"Well, I'm sure you have a lovely nature," replied Mrs. Meade tenderly. "I was telling the girls only yesterday that you never seemed to think of yourself a minute." In her own mind she added, "Any other girl would have been embittered by that unfortunate experience" (the phrase covered Caroline's blighted romance) "and it shows how much character she has that she was able to go on just as if nothing had happened. I sometimes think a sense of humour does as much for you as religion."

"'I remember my poor father used to say,'" Caroline read on smoothly, "'that in hard dollars and cents Carrie Warwick's disposition was worth a fortune.'"

"That's very sweet of Lucy," murmured Mrs. Meade deprecatingly.
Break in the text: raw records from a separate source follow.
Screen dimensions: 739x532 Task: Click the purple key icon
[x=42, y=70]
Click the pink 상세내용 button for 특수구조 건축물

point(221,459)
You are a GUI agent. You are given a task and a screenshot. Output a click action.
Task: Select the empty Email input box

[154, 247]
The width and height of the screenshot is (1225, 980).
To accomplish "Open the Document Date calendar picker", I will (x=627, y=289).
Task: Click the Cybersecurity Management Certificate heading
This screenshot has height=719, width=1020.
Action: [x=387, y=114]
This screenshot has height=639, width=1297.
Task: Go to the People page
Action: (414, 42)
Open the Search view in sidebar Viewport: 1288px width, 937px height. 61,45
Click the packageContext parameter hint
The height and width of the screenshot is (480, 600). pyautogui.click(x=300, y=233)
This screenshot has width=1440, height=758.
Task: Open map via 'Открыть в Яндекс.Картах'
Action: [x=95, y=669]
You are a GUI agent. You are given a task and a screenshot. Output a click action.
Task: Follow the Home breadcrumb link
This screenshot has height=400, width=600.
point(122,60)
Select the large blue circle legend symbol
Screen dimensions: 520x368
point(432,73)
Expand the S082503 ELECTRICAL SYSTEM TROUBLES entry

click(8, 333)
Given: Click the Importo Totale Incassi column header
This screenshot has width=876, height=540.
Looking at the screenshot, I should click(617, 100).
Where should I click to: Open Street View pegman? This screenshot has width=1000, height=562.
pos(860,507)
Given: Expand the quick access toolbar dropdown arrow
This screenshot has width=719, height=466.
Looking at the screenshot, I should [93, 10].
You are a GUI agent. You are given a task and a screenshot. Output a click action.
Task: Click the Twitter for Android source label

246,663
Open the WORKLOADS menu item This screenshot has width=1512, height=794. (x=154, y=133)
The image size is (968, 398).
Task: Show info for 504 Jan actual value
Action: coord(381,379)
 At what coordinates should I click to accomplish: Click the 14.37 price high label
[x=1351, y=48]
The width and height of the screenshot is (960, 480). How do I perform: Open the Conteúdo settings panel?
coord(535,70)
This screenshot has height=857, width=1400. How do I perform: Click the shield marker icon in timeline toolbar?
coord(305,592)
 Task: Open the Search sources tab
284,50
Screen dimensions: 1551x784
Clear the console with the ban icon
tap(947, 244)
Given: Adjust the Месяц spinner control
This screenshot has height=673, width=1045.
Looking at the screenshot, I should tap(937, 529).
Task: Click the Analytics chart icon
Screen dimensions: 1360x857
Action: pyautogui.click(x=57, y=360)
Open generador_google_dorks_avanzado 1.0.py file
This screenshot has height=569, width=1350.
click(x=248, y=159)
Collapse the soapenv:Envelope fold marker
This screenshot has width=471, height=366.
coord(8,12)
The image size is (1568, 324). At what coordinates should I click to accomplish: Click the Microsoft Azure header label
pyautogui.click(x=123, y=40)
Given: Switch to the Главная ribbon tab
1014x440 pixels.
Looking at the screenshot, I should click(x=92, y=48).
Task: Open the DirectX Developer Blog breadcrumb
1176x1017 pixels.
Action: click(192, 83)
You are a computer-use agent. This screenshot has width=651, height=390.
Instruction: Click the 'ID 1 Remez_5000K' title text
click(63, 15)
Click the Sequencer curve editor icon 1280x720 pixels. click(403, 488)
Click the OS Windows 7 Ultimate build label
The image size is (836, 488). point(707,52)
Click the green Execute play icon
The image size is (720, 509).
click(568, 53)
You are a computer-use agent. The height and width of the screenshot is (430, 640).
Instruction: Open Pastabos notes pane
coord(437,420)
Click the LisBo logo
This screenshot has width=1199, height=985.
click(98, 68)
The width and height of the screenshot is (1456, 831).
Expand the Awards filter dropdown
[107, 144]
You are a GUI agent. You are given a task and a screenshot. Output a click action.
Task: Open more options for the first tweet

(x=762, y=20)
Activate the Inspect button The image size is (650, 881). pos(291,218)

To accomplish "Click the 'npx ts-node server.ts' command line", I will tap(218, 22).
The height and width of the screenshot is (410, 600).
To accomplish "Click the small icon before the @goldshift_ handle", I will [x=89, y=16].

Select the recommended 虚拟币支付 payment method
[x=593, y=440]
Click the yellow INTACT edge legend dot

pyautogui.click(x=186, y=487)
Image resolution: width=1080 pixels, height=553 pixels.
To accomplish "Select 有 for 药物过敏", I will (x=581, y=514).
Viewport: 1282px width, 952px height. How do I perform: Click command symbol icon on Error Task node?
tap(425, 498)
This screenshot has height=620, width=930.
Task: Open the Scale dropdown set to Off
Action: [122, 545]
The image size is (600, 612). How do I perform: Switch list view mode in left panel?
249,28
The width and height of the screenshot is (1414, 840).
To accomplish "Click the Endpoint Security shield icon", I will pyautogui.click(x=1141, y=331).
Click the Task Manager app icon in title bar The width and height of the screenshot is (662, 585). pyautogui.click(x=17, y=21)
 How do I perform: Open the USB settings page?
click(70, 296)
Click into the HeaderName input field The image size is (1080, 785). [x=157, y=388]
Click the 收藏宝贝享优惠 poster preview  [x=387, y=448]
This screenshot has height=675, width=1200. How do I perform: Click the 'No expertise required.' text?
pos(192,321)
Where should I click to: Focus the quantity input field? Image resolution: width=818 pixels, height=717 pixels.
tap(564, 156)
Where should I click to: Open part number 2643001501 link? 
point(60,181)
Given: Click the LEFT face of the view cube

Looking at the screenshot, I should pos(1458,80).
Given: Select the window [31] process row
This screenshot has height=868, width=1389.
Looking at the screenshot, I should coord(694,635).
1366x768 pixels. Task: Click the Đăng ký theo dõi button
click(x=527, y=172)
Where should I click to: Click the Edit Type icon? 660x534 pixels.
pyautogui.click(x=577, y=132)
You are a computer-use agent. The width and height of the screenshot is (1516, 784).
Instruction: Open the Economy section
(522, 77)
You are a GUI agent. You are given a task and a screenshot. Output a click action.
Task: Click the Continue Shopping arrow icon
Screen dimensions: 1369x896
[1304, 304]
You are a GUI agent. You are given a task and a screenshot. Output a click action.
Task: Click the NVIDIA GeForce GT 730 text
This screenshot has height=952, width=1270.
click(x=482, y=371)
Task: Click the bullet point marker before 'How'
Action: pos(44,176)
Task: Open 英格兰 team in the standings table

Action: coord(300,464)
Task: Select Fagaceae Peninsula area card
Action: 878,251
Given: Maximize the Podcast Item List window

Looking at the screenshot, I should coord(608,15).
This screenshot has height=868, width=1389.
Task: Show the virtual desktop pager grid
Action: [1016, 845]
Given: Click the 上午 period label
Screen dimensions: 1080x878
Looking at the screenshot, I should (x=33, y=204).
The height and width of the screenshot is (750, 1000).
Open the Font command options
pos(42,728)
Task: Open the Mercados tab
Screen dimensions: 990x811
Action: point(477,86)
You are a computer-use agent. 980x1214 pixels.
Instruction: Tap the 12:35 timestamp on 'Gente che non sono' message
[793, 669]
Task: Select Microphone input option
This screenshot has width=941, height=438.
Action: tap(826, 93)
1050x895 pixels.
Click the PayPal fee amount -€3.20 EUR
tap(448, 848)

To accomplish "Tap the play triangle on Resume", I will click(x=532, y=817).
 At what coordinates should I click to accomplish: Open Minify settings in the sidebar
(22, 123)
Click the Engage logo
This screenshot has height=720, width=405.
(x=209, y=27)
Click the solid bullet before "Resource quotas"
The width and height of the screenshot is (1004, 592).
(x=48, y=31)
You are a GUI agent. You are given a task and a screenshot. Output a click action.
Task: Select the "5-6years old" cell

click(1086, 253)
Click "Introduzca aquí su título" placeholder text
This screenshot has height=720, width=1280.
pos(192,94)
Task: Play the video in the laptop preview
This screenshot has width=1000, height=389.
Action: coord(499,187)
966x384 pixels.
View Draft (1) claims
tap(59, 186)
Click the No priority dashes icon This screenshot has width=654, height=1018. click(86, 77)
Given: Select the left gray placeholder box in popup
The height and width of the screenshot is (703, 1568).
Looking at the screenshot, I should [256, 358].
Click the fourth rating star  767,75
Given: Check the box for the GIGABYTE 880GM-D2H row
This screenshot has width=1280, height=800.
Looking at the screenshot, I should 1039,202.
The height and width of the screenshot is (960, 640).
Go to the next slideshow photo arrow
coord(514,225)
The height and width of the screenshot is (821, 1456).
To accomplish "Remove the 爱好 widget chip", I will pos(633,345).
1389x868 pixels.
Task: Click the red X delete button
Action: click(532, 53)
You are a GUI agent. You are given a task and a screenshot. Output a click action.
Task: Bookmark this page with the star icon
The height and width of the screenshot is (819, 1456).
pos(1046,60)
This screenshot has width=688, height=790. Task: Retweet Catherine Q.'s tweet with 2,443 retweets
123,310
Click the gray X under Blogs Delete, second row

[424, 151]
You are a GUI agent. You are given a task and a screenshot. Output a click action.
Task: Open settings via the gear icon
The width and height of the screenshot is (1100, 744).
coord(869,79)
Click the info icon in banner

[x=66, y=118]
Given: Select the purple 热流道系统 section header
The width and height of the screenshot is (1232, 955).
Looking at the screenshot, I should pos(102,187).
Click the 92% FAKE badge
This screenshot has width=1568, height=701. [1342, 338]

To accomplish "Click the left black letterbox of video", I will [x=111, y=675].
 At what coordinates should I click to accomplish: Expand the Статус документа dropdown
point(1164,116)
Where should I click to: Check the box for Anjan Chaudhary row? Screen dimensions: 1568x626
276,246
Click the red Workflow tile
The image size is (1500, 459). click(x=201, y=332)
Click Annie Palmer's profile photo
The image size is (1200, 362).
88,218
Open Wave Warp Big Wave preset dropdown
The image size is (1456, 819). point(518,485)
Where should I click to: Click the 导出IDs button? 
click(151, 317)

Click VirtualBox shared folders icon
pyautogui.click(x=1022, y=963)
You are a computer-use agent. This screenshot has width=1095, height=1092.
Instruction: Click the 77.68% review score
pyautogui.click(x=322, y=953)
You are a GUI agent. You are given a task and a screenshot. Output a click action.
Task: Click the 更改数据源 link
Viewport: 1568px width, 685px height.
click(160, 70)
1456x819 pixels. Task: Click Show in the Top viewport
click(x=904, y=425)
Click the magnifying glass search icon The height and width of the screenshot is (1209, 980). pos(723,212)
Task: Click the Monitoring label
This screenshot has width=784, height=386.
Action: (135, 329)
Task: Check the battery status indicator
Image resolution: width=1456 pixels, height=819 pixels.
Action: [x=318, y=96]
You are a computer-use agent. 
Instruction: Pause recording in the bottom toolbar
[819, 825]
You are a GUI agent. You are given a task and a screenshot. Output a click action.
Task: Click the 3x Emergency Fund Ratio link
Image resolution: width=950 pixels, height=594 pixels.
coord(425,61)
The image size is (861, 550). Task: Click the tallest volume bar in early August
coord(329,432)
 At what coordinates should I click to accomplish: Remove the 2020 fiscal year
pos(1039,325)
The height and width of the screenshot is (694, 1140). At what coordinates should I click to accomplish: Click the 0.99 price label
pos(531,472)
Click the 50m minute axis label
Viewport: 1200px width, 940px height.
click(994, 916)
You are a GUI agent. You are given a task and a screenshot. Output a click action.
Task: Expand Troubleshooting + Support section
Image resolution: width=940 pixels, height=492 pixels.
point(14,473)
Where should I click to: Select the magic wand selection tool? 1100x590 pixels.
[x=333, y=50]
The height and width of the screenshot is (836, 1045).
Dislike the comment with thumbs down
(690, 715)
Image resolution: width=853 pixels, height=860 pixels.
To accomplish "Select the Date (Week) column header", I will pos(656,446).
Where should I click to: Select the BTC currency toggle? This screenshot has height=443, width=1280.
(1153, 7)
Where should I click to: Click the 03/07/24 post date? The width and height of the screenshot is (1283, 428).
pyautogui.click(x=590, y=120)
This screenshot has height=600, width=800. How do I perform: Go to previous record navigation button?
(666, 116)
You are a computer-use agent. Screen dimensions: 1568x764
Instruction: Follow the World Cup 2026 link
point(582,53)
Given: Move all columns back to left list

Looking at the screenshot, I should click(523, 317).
"'As you are the daughter of my old friend, I feel I ought not to let you take the case without giving you all the particulars. I don't know whether or not you ever heard of David Blackburn—but your mother will remember his wife, for she was a Fitzhugh, the daughter of Champ Fitzhugh, who married Bessie Ludwell.'"

"Of course I remember Bessie. She was my bosom friend at Miss Braxton's school in Petersburg."

"Let me go on, mother darling. If you interrupt me so often I'll never get to the interesting part."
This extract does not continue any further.